You would be better off detecting the missing page at the server level before a 404 response is sent.
On Apache this is relatively easy (though not terribly efficient) to do using a file-exists test in mod_rewrite. I'm not sure about IIS and other MS servers, but they probably support something similar. If not, you could channel ALL article-page requests through a script, and issue your redirect to the archive if that page does not exist.
Alternately, you could create all of your articles in the archive, and temporarily redirect requests for 'the latest page' to the archive. In this manner, the only "real" pages would be articles in the archive, and you would just point the "new articles" URLs to them. Therefore, you never have to move articles to the archive, since they would always be there. All you would have to do is the change the link from the "latest article" page to the newest article in your archive or alias the "newest article" URL to the current page in the archive.
Letting the server report missing pages with a 404 error response, and then doing a second redirect is not the intended use of the 404-Not Found mechanism. I suspect that's why those pages are being dropped or penalized - you have told Google they don't exist, and then redirected to a different page.
HTH,
Jim
I've done the test you recommended, and I get a 302 (moved temporarily) code. That is exactly what I want because it is TRUE - the requested file is temporarily located under a different URL, but is soon to be found in the archive. (As far as I know, even if I tried to force a 404 code using "header," I would still get a 302 because of the redirect.)
From my understanding, now I am getting a PR0 on my archive pages for temporarily redirecting them to my main articles page. I still have no idea why that is bad, because I believe I am using the redirect on a very limited scale and exactly for the purpose it is intended for. Anyway, temporarily redirecting the main articles page to one of my archive pages would only shift the problem - instead of having the PR0 in the archive, I would now have it on the main article page, which is even worse.
To be honest, in this case I think a single duplicate page woud lbe acceptable, and I would simply display the full page in the archive as well as the "new" articles page.
you cannot expect google to give you twice the PR for what is only one page...
otherwise multiple donmains with redirects to one domain would multiply the PR...
SN
Also, from what I have been told by other webmasters and have also experienced myself, the Googlebot is not exactly a genius when noticing a redirect to another page (unless you use a html redirect). In other words: most likely, the Googlebot DOES see this as a single duplicate page. At least, that was my suspicion, but then it doesn't account for the PR0.

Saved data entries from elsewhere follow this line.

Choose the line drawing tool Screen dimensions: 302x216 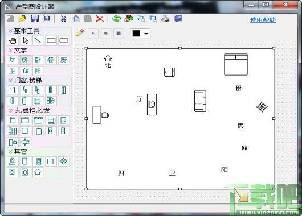click(38, 40)
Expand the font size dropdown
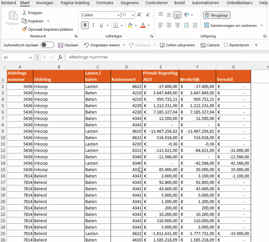Screen dimensions: 269x242 tap(133, 15)
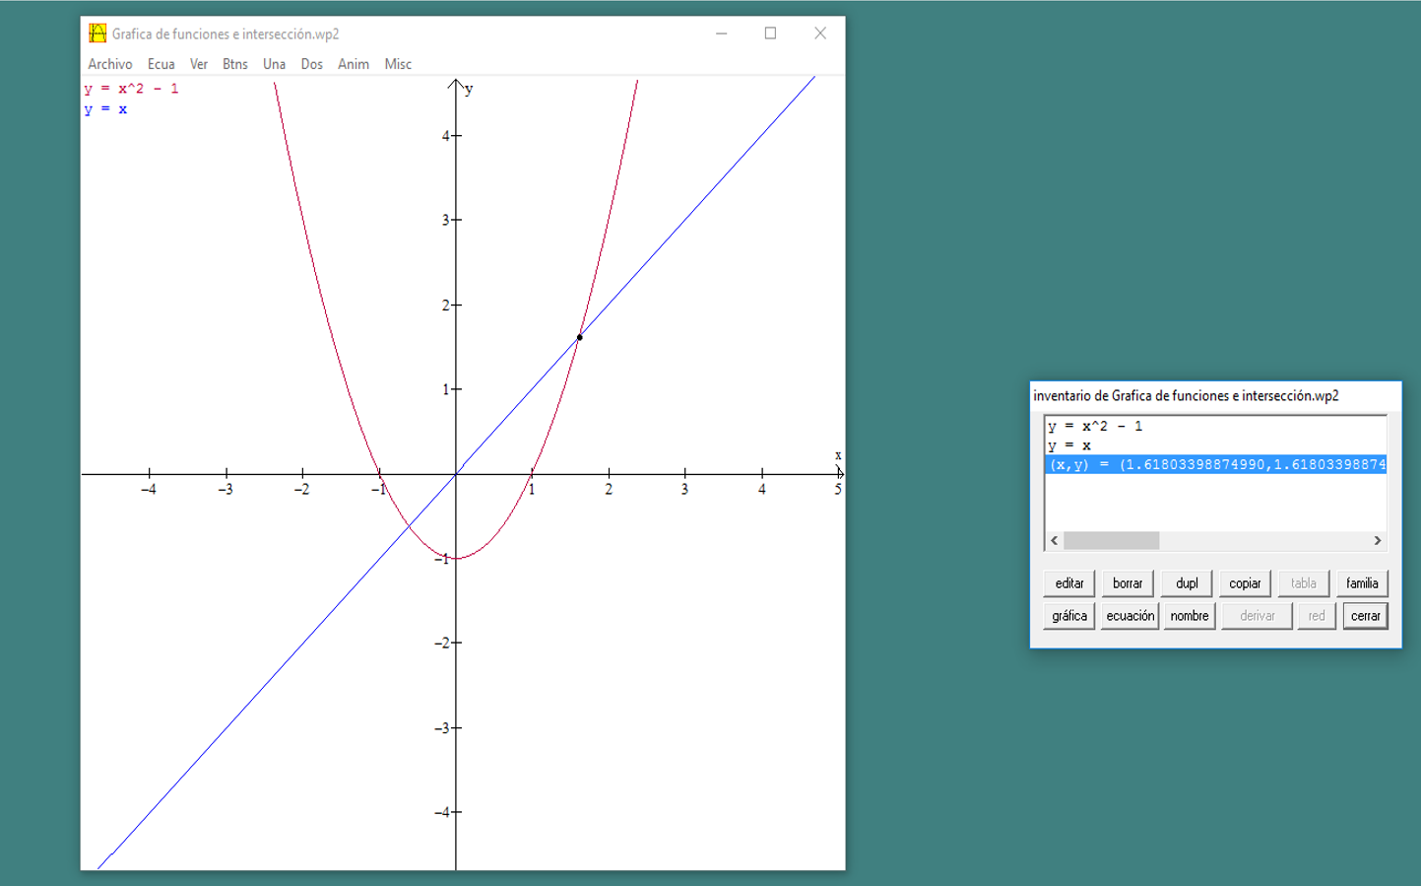This screenshot has height=886, width=1421.
Task: Click the nombre button
Action: [x=1189, y=615]
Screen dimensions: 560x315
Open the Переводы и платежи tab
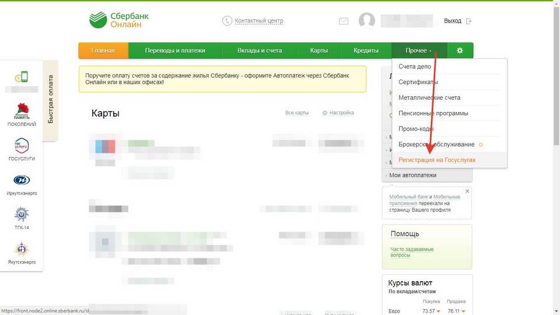(175, 51)
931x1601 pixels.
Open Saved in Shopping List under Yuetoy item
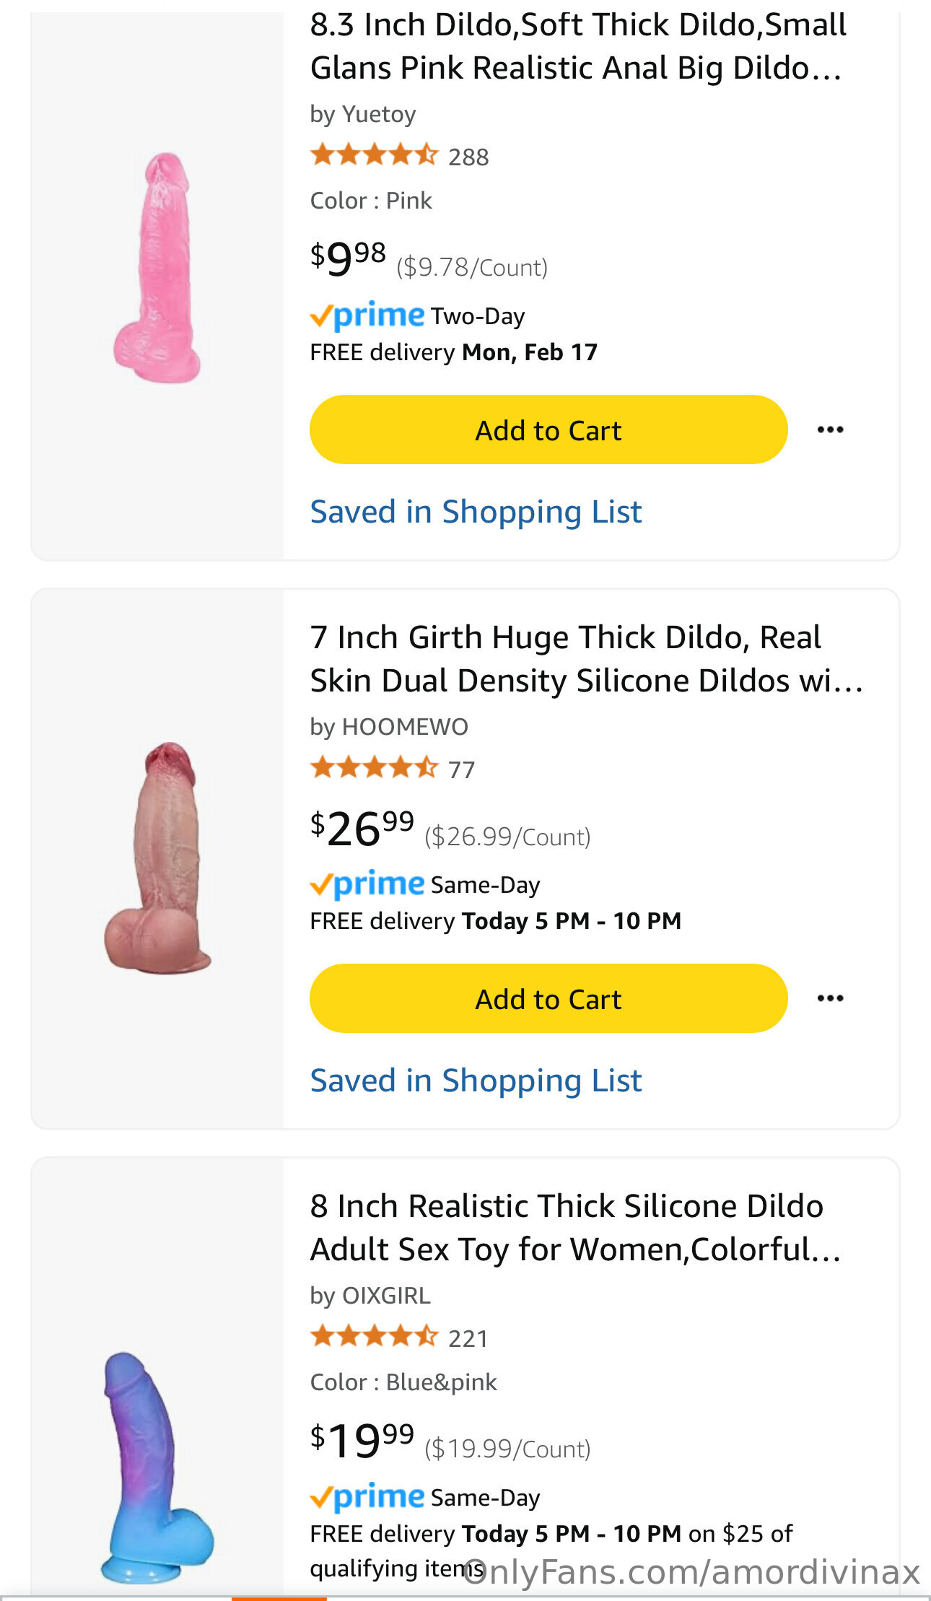pos(476,512)
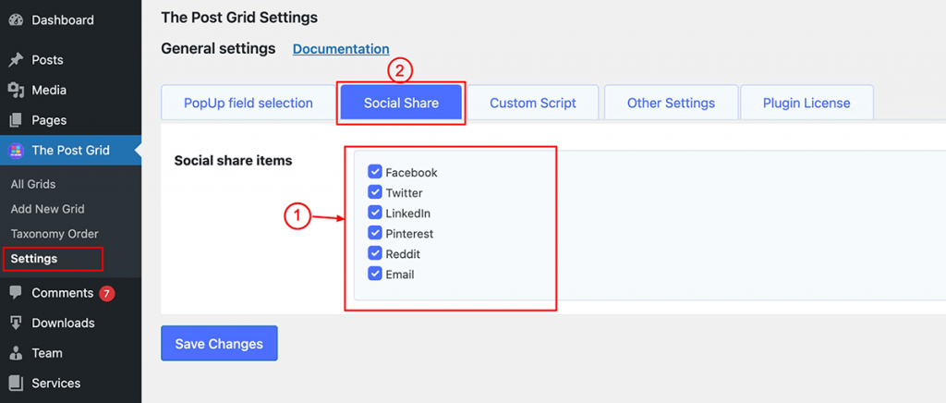Click the Team person icon
This screenshot has height=403, width=946.
click(x=17, y=353)
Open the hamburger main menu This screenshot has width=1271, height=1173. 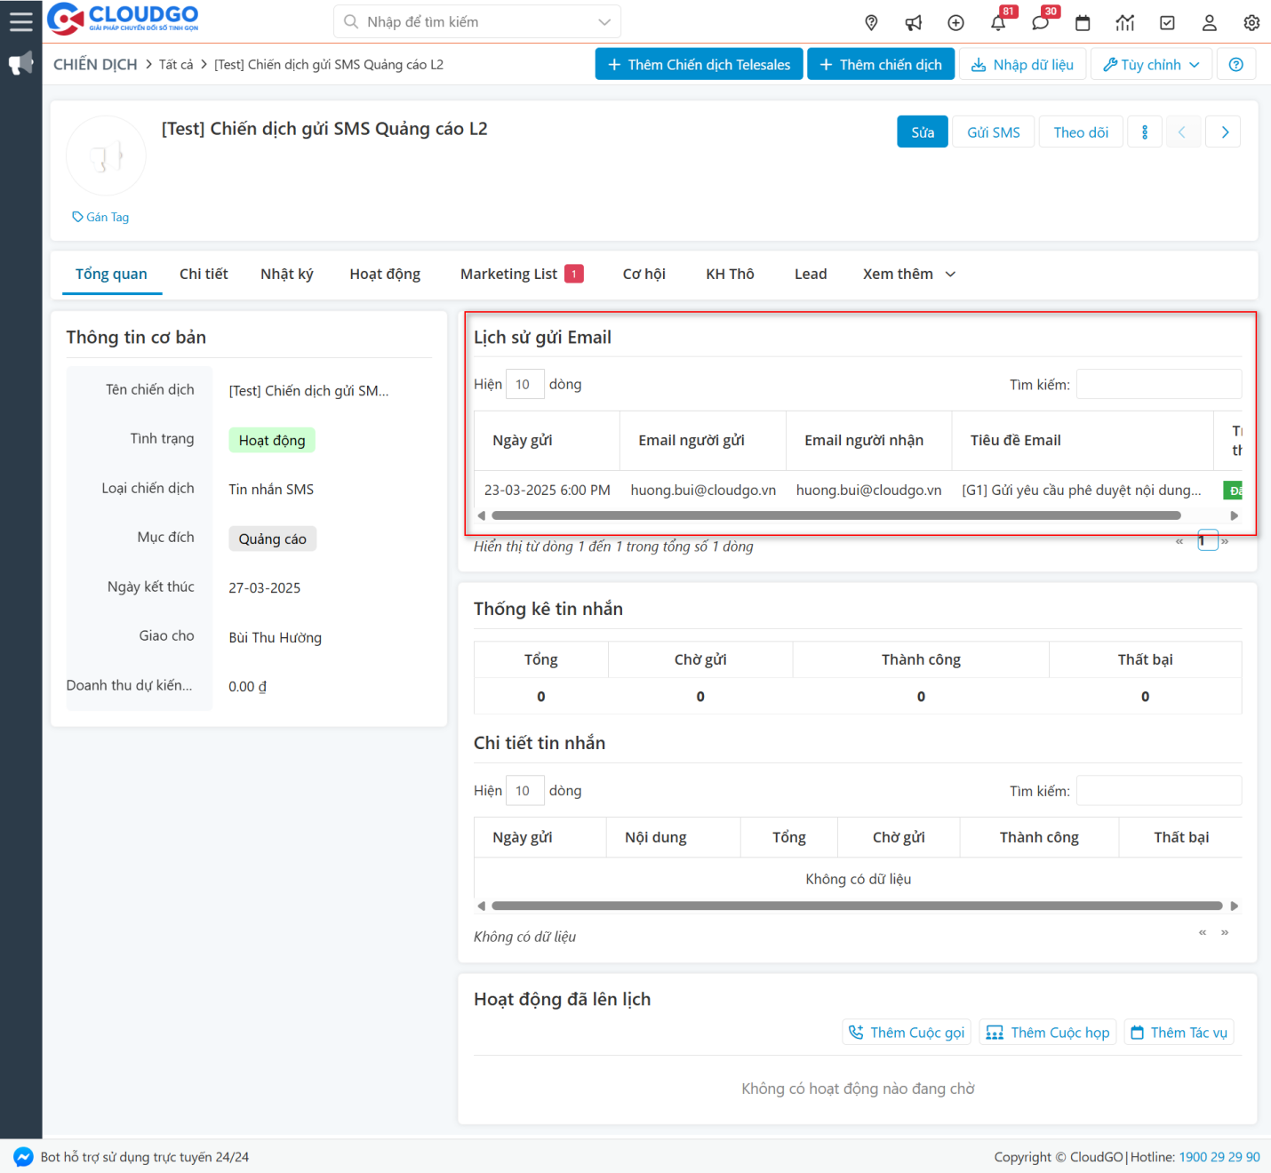pyautogui.click(x=20, y=21)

"and after that the pages physically exist" You said it yourself, either it exists or it doesn't. google cannot possible know your future intentions that the page will eventaully exist in the archive... it's not an oracle...
SN
Don't know if this has changed with Dominic, but from previous discussions (http://www.webmasterworld.com/forum10/1863.htm) I had the impression that the Googlebot doesn't care much if a page physically exists or not, as long as it can follow an URL and arrive at a page that has some content. Killroy, I'd be happy to know about your experience, but to my knowledge, "either it exists or doesn't" doesn't really apply, especially for Google, for the reasons explained above.
That is my experience, currently with 90000 old URLs and only 2000 new ones, with all old ones 301ed to new ones. old ones not removedeither. I'm not expectign to get a duplicate penalty as it'S not my problem but googles. I hope in the future google will manage to resolve follow and correct redirects in a single update.
SN
OK, if you're getting a 302, then what you're doing should work. As you expect, a robot should index the content found at the URL specified in the 302 response, but it should continue to use the original URL in the results listing. But as killroy says, following a redirect often takes several passes by the 'bot. Plus, this update is weird, and it will probably take a month (or two) for things to sort themselves out.
Jim